(Stored data entries)
%%
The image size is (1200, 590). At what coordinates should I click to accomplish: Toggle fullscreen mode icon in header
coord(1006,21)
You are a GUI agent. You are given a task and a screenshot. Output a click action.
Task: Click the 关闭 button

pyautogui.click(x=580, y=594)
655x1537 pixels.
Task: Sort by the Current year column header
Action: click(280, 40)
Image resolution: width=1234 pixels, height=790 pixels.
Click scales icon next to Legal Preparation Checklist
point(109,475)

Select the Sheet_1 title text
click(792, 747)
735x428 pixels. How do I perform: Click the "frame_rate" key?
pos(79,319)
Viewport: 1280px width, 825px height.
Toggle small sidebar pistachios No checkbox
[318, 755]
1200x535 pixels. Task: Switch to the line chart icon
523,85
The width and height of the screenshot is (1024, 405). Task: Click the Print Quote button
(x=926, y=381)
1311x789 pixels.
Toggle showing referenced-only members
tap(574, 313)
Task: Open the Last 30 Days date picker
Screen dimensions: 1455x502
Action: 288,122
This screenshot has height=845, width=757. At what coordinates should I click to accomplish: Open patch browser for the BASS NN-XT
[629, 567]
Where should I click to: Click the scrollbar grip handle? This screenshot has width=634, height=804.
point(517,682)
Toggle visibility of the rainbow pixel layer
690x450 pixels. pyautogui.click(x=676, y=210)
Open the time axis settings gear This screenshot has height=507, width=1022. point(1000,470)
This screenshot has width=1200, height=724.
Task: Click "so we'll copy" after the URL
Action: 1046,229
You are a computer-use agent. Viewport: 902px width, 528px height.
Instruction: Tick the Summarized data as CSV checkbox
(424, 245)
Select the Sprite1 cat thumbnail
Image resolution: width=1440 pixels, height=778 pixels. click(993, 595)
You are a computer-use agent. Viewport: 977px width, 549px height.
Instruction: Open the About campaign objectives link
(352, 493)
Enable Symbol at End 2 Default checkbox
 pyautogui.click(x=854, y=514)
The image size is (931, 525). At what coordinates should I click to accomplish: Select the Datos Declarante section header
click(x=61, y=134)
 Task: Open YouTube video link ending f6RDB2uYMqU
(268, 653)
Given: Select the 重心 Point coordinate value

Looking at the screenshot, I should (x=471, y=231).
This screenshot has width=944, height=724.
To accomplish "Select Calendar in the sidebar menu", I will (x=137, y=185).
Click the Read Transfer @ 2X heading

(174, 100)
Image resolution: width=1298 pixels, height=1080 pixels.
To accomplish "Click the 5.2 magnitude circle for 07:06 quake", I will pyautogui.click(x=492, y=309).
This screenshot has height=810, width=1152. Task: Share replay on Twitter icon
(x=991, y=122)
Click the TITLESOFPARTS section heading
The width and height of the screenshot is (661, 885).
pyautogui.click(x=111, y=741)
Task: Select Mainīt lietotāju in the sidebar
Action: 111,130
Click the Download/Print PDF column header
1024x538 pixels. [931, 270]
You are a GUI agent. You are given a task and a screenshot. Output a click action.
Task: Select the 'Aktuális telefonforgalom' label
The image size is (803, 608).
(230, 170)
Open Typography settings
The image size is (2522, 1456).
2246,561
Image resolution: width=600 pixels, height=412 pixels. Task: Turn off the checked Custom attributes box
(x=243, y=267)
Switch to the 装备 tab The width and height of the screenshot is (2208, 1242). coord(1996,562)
%%
*TASK BRIEF*
Your task is to give the records above again, exactly.

*SOLUTION FOR THIS EXERCISE*
The image size is (1200, 590). At what coordinates should I click to accomplish: Toggle fullscreen mode icon in header
coord(1006,21)
You are a GUI agent. You are given a task and a screenshot. Output a click action.
Task: Click the 关闭 button

pyautogui.click(x=580, y=594)
655x1537 pixels.
Task: Sort by the Current year column header
Action: click(280, 40)
Image resolution: width=1234 pixels, height=790 pixels.
Click scales icon next to Legal Preparation Checklist
point(109,475)

Select the Sheet_1 title text
click(792, 747)
735x428 pixels. How do I perform: Click the "frame_rate" key?
pos(79,319)
Viewport: 1280px width, 825px height.
Toggle small sidebar pistachios No checkbox
[318, 755]
1200x535 pixels. Task: Switch to the line chart icon
523,85
The width and height of the screenshot is (1024, 405). Task: Click the Print Quote button
(x=926, y=381)
1311x789 pixels.
Toggle showing referenced-only members
tap(574, 313)
Task: Open the Last 30 Days date picker
Screen dimensions: 1455x502
Action: 288,122
This screenshot has height=845, width=757. At what coordinates should I click to accomplish: Open patch browser for the BASS NN-XT
[629, 567]
Where should I click to: Click the scrollbar grip handle? This screenshot has width=634, height=804.
point(517,682)
Toggle visibility of the rainbow pixel layer
690x450 pixels. pyautogui.click(x=676, y=210)
Open the time axis settings gear This screenshot has height=507, width=1022. point(1000,470)
This screenshot has width=1200, height=724.
Task: Click "so we'll copy" after the URL
Action: 1046,229
You are a computer-use agent. Viewport: 902px width, 528px height.
Instruction: Tick the Summarized data as CSV checkbox
(424, 245)
Select the Sprite1 cat thumbnail
Image resolution: width=1440 pixels, height=778 pixels. click(993, 595)
You are a computer-use agent. Viewport: 977px width, 549px height.
Instruction: Open the About campaign objectives link
(352, 493)
Enable Symbol at End 2 Default checkbox
 pyautogui.click(x=854, y=514)
The image size is (931, 525). At what coordinates should I click to accomplish: Select the Datos Declarante section header
click(x=61, y=134)
 Task: Open YouTube video link ending f6RDB2uYMqU
(268, 653)
Given: Select the 重心 Point coordinate value

Looking at the screenshot, I should (x=471, y=231).
This screenshot has width=944, height=724.
To accomplish "Select Calendar in the sidebar menu", I will (x=137, y=185).
Click the Read Transfer @ 2X heading

(174, 100)
Image resolution: width=1298 pixels, height=1080 pixels.
To accomplish "Click the 5.2 magnitude circle for 07:06 quake", I will pyautogui.click(x=492, y=309).
This screenshot has height=810, width=1152. Task: Share replay on Twitter icon
(x=991, y=122)
Click the TITLESOFPARTS section heading
The width and height of the screenshot is (661, 885).
pyautogui.click(x=111, y=741)
Task: Select Mainīt lietotāju in the sidebar
Action: 111,130
Click the Download/Print PDF column header
1024x538 pixels. [931, 270]
You are a GUI agent. You are given a task and a screenshot. Output a click action.
Task: Select the 'Aktuális telefonforgalom' label
The image size is (803, 608).
(230, 170)
Open Typography settings
The image size is (2522, 1456).
2246,561
Image resolution: width=600 pixels, height=412 pixels. Task: Turn off the checked Custom attributes box
(x=243, y=267)
Switch to the 装备 tab The width and height of the screenshot is (2208, 1242). coord(1996,562)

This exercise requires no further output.